Angesichts der Drohungen von US-Präsident Trump mit einem Handelskrieg waren schon vor der Pandemie die Aussichten auf eine Steigerung der Ausfuhren als Weg zum allgemeinen BIP-Wachstum nicht gut. Die Steigerung des Binnenkonsums ist daher zu einem wichtigen Ziel geworden, aber es ist eines, das ein Merkmal der chinesischen Gesellschaft offenbart, das oft übersehen wird: die enorme soziale Ungleichheit. Im gesamtgesellschaftlichen Durchschnitt liegt das Pro-Kopf-Einkommen in China bei etwa 30.000 Renminbi, d. h. etwa 4.000 US-Dollar pro Jahr, aber das verdeckt die Tatsache, dass 40 Prozent der Bevölkerung, 600 Millionen Menschen, mit weniger als 1.000 Rebminbi, d. h. etwa 130 US-Dollar pro Jahr, auskommen müssen.

Es ist kein Zufall, dass 40 Prozent der Bevölkerung auf dem Land leben. Einerseits bedeutet dies, dass Geldeinkommen nicht ihre einzige Unterhaltsquelle ist. Auf der anderen Seite macht es sie eindeutig nicht zu einem effektiven Markt für hochwertige Industriegüter, denn jemand mit 130 Dollar im Jahr wird sich kein neues Auto kaufen. Es unterstreicht auch, wie weit die Landbevölkerung von der Integration in die chinesische Marktwirtschaft entfernt ist.

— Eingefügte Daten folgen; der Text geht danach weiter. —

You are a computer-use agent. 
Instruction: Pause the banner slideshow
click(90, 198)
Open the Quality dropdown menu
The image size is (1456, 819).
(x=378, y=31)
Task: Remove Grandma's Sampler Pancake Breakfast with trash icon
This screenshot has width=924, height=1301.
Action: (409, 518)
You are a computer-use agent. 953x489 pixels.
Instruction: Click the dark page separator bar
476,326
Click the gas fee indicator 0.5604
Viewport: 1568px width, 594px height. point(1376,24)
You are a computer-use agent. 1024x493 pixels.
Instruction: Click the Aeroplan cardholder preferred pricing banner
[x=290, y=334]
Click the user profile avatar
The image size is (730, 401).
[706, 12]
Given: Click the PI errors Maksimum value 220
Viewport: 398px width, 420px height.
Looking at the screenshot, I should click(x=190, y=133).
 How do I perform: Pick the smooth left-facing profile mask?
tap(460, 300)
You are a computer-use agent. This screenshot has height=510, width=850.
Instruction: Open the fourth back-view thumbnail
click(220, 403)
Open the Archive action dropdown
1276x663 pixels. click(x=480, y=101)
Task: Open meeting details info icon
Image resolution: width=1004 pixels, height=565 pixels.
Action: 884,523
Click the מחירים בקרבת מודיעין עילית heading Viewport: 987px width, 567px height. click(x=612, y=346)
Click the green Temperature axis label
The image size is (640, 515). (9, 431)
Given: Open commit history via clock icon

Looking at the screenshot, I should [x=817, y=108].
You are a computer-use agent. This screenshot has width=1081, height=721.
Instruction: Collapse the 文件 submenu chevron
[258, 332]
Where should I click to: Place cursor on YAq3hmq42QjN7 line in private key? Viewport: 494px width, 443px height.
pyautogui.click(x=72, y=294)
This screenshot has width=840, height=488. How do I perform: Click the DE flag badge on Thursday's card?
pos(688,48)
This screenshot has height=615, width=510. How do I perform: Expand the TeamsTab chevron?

In seiner Rede auf der Schlusssitzung des Nationalen Volkskongresses wies Premierminister Li Keqiang auf die Notwendigkeit hin, das verfügbare Einkommen dieses potentiell riesigen Marktes zu erhöhen, musste aber auch feststellen, dass die Kleinst-, Klein- und Mittelbetriebe, von denen man erwarten könnte, dass sie ihn bedienen, mit zunehmenden Schwierigkeiten zu kämpfen hätten. Diese beziehen sich auf ein weiteres Hauptthema in Lis Rede, nämlich die Notwendigkeit, sich mit der wachsenden Verschuldung und den „untilgbaren Krediten“ zu befassen, d. h. solchen, für die sich die KreditnehmerInnen nicht einmal die Zahlung von Zinsen leisten können.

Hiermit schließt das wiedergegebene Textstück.